● Exercise description:
The answer must consist of every line below containing "image".

*** Opening Material for this exercise ***

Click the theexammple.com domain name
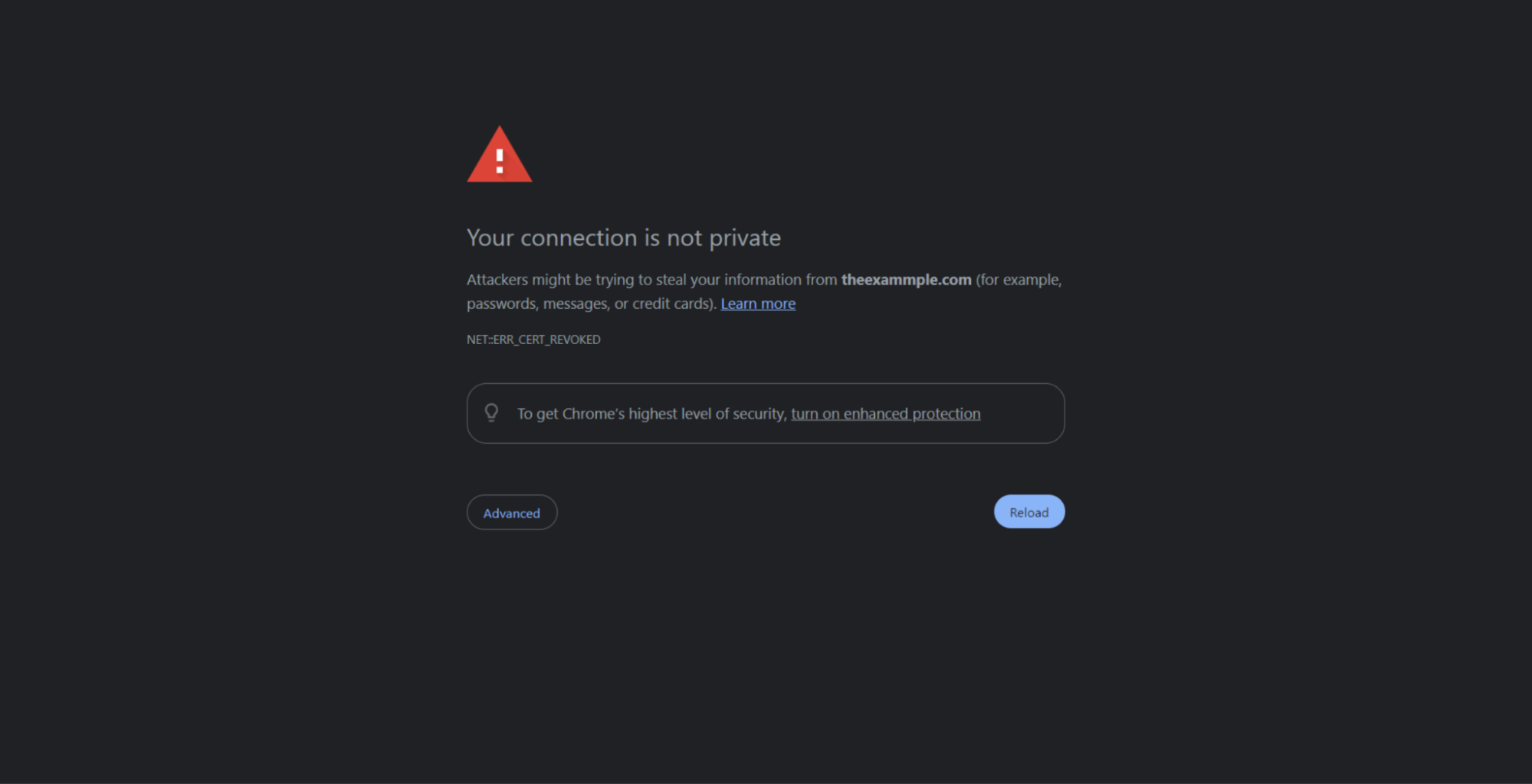1532x784 pixels. tap(906, 280)
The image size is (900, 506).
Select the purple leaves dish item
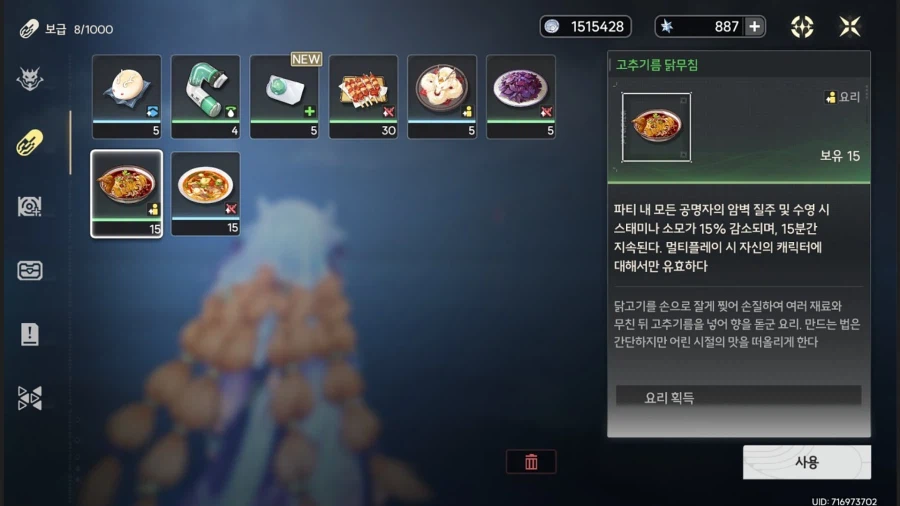coord(521,96)
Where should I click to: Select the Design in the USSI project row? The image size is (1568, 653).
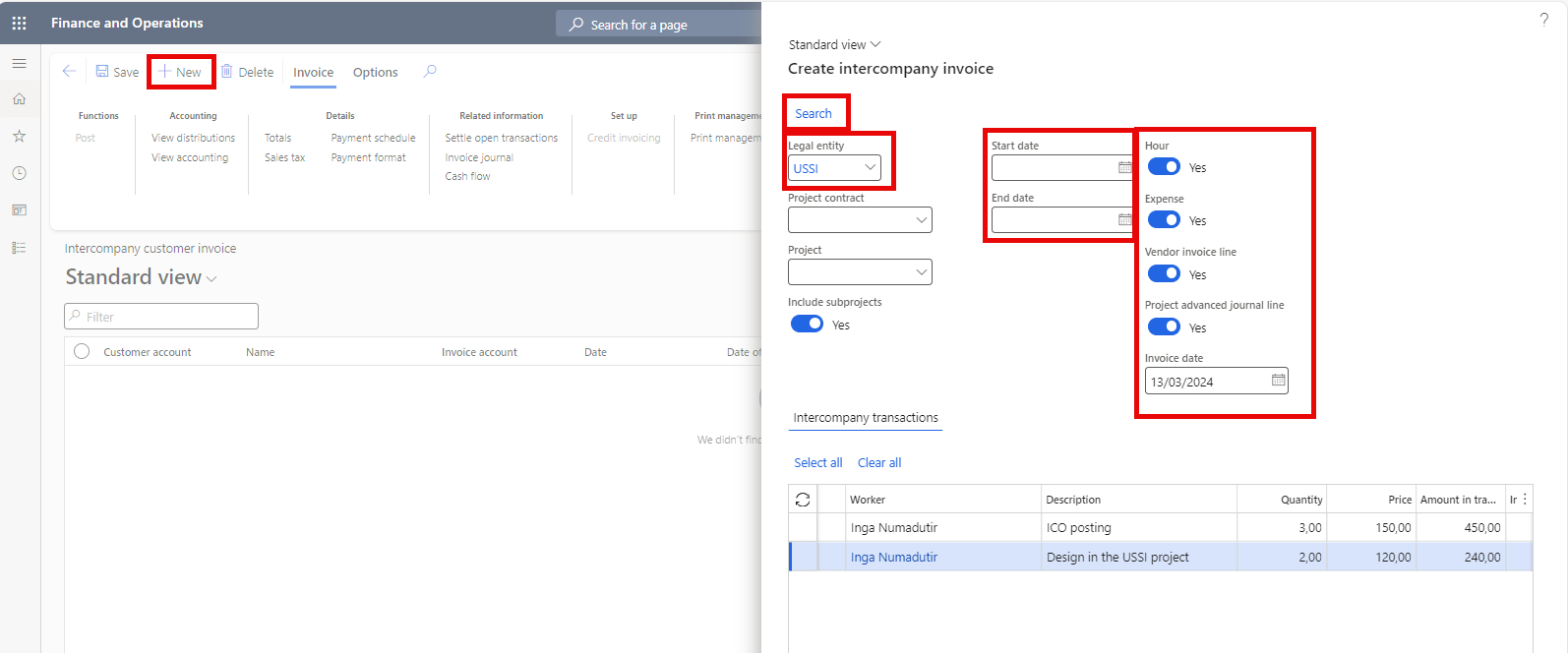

*** Closing Material for this exercise ***

● Written answer:
The image size is (900, 506).
Where should I click to: Select the Design in the USSI project row? The image size is (1568, 653).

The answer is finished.